Born at Darlington on 6 April 1884, he spent a pre-collegiate year in the Kirkoswald Circuit before training for the ministry at Headingley College. After three years in the Wiltshire Mission, he moved to London (at first in the Prince of Wales Road circuit, then from, 1914 in the Sunday School Department. He served as a Chaplain to the Forces 1916-1919. He then left the ministry on health grounds and worked in publishing, first for Cassells and then for Ivor Nicholson and Watson. In 1943 he joined the British and Foreign Bible Society as its Assistant Literary Superintendent and from 1949 served as Librarian. Among his publications were a Study Bible (1926) and an Atlas of the New Testament (1951). In 1954, he produced what became known as the 'Stirling Bible' as part of the Society's Third Jubilee celebrations, an edition with significant innovations, especially in the use of line drawings and maps by Horace Knowles. He died in December 1958.

Quotations

'Occupying an influential if indeterminate position on the staff of the Bible House at this time was the gifted John Stirling, who had been appointed in 1943 as an adviser on matters of format and design… He acted for a time as Librarian, but his contributions to the Society's works were many, and with two notable exceptions, unobtrusive. The first of these exceptions consisted of editions of the first three Gospels designed by him in the format of pictorial magazines, a form of journalism which enjoyed great popularity during the years immediately before the general introduction of television. The second was his production of a Bible which incorporated some five hundred line illustrations by Horace Knowles. Intended as one of the Third Jubilee publications, and as a contribution to the repeatedly stated need for a better school Bible, this version, often referred to as "the Stirling Bible", had considerable significance in another respect. It represented the furthest point to which the Society might be said to have deviated, if deviation it was, from its categorical "law one" which excluded "note and comment" from its publications. The view can be held, and was in fact advanced, that illustrations in themselves constituted a form of note and comment. There was, moreover, a limited number of marginal notes which elucidated the meaning of certain difficult though uncontroversial Biblical words. Sections of Old Testament Books which could be regarded as of only restricted interest were printed in smaller type than the rest, and set in three columns to the page instead of two.

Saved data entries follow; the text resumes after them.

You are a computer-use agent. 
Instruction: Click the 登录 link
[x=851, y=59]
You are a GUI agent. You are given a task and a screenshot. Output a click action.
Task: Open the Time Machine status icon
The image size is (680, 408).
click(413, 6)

It was a very tentative and discreet departure from the traditionally rigidity of the Society's rule, and those who deplored it were few indeed compared with those who welcomed the first appearance of the edition in 1954. And although its publication was a feature of the Third Jubilee celebrations, the planning of it and the influences which emanated from Stirling's whole approach to the subject belonged to the "years of transition" after 1946, to the intellectual climate of which he made a significant contribution.'

J.M. Roe, A History of the British and Foreign Bible Society 1905-1954 (1965), pp.442-3

Sources
  • J.M. Roe, A History of the British and Foreign Bible Society 1905-1954 (1965)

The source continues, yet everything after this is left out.